Description of the task: Put the lines of the listing below into a numbered list, starting from the first line and going up to and including the line with "Action: [1371, 50]". Leave out blank lines.

Records for this task:
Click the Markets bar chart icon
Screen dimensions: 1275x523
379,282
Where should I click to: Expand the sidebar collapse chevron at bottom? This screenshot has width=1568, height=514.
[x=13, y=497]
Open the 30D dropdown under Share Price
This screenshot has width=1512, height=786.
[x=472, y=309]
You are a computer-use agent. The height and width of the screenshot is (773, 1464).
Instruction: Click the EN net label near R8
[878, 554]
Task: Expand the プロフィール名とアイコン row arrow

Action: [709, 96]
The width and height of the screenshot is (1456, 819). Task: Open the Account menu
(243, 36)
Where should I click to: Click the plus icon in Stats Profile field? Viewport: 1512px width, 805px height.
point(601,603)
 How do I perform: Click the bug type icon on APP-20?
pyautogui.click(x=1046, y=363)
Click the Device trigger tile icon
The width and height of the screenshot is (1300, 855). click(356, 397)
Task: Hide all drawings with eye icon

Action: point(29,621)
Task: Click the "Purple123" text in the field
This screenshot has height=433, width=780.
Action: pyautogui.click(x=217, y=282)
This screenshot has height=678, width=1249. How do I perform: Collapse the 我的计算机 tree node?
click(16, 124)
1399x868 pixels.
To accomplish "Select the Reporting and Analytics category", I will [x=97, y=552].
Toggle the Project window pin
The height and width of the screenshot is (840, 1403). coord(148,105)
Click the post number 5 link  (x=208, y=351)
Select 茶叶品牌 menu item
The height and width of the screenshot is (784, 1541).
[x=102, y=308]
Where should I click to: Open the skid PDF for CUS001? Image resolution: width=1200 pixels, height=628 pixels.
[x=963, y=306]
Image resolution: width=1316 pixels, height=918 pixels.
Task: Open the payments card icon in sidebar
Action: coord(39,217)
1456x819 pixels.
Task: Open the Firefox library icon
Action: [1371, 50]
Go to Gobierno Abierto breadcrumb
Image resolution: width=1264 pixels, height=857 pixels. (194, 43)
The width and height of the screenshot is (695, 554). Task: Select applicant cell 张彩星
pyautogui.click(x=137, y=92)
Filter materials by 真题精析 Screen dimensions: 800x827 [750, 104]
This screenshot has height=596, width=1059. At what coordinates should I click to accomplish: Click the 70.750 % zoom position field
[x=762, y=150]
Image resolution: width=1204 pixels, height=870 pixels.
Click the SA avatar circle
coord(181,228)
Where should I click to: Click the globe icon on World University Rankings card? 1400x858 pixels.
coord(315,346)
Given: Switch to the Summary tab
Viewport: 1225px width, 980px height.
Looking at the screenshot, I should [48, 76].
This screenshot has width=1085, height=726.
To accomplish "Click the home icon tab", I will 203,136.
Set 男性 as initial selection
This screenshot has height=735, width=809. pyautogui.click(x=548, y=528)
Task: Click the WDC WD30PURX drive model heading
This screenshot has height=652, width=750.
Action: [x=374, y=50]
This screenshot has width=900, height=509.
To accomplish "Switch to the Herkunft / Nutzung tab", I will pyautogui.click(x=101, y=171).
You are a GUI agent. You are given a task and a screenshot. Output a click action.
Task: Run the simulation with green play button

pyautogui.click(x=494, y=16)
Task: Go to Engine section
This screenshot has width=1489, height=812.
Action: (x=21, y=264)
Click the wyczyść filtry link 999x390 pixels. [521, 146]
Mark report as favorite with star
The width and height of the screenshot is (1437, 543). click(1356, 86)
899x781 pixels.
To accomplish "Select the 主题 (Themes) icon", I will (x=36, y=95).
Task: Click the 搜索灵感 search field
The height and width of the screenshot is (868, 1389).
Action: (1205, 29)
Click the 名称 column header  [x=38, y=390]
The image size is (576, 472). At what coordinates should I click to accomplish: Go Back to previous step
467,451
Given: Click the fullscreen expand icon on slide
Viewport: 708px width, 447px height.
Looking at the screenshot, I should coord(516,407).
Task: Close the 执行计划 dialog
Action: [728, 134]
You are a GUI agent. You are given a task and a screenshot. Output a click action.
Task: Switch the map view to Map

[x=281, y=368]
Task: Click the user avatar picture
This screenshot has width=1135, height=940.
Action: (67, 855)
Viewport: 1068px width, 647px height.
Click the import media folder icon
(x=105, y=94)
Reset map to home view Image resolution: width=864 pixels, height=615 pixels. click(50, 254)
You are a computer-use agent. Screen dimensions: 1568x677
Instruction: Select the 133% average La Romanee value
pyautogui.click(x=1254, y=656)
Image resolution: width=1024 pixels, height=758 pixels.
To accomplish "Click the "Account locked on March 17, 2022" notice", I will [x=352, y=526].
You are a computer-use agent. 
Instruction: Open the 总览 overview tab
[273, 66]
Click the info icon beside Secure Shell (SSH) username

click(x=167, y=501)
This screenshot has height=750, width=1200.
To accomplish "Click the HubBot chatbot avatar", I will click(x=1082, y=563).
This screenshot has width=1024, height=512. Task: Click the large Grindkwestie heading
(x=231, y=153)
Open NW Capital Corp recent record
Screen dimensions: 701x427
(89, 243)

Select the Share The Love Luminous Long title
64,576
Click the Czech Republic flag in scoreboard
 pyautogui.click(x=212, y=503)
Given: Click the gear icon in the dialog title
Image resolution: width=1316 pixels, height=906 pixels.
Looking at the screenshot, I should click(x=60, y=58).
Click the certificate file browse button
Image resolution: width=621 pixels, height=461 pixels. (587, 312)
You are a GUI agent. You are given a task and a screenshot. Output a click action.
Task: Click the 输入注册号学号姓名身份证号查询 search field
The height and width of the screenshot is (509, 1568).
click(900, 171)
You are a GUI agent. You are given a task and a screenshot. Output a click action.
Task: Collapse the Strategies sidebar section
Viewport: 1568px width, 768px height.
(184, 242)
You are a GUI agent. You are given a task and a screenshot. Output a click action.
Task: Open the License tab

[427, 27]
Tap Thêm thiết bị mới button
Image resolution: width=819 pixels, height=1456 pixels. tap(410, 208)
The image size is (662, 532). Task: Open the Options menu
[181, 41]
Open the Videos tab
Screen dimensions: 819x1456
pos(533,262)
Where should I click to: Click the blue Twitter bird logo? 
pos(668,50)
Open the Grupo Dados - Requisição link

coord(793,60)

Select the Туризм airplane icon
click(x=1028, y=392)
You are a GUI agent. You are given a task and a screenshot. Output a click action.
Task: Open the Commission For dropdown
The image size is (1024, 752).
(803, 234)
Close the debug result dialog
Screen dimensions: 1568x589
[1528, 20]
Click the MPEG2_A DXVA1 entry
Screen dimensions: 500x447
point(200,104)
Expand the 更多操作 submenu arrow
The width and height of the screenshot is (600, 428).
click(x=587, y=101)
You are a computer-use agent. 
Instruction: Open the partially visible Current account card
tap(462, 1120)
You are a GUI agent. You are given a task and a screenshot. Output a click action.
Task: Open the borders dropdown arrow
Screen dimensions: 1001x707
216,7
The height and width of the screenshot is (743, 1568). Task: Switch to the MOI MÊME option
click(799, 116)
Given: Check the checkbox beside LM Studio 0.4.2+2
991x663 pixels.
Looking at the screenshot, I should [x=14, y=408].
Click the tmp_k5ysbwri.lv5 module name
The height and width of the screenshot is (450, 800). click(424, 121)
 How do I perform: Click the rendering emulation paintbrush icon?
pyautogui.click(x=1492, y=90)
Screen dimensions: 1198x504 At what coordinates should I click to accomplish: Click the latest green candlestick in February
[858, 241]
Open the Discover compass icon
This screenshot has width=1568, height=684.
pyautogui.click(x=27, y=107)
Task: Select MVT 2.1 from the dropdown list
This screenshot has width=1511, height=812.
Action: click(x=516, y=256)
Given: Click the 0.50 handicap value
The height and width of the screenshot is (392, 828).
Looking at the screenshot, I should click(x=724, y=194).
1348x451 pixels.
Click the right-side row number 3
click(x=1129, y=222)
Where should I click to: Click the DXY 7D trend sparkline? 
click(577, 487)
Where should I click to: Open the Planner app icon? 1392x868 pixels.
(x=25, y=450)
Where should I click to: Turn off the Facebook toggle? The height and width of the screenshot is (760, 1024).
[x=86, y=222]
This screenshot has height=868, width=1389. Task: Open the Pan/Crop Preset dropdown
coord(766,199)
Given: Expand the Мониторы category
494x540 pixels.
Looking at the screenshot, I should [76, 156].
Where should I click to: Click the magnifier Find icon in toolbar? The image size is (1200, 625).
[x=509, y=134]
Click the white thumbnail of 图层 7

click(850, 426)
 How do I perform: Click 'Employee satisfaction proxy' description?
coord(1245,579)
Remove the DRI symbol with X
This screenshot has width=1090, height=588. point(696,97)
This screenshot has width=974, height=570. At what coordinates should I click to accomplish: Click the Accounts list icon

The completed task:
1. Click the Markets bar chart icon
2. Screen dimensions: 1275x523
3. 379,282
4. Where should I click to: Expand the sidebar collapse chevron at bottom? This screenshot has width=1568, height=514.
5. [x=13, y=497]
6. Open the 30D dropdown under Share Price
7. This screenshot has width=1512, height=786.
8. [x=472, y=309]
9. You are a computer-use agent. The height and width of the screenshot is (773, 1464).
10. Instruction: Click the EN net label near R8
11. [878, 554]
12. Task: Expand the プロフィール名とアイコン row arrow
13. Action: [709, 96]
14. The width and height of the screenshot is (1456, 819). Task: Open the Account menu
15. (243, 36)
16. Where should I click to: Click the plus icon in Stats Profile field? Viewport: 1512px width, 805px height.
17. point(601,603)
18.  How do I perform: Click the bug type icon on APP-20?
19. pyautogui.click(x=1046, y=363)
20. Click the Device trigger tile icon
21. The width and height of the screenshot is (1300, 855). click(356, 397)
22. Task: Hide all drawings with eye icon
23. Action: point(29,621)
24. Task: Click the "Purple123" text in the field
25. This screenshot has height=433, width=780.
26. Action: pyautogui.click(x=217, y=282)
27. This screenshot has height=678, width=1249. How do I perform: Collapse the 我的计算机 tree node?
28. click(16, 124)
29. 1399x868 pixels.
30. To accomplish "Select the Reporting and Analytics category", I will [x=97, y=552].
31. Toggle the Project window pin
32. The height and width of the screenshot is (840, 1403). coord(148,105)
33. Click the post number 5 link  (x=208, y=351)
34. Select 茶叶品牌 menu item
35. The height and width of the screenshot is (784, 1541).
36. [x=102, y=308]
37. Where should I click to: Open the skid PDF for CUS001? Image resolution: width=1200 pixels, height=628 pixels.
38. [x=963, y=306]
39. Image resolution: width=1316 pixels, height=918 pixels.
40. Task: Open the payments card icon in sidebar
41. Action: coord(39,217)
42. 1456x819 pixels.
43. Task: Open the Firefox library icon
44. Action: [1371, 50]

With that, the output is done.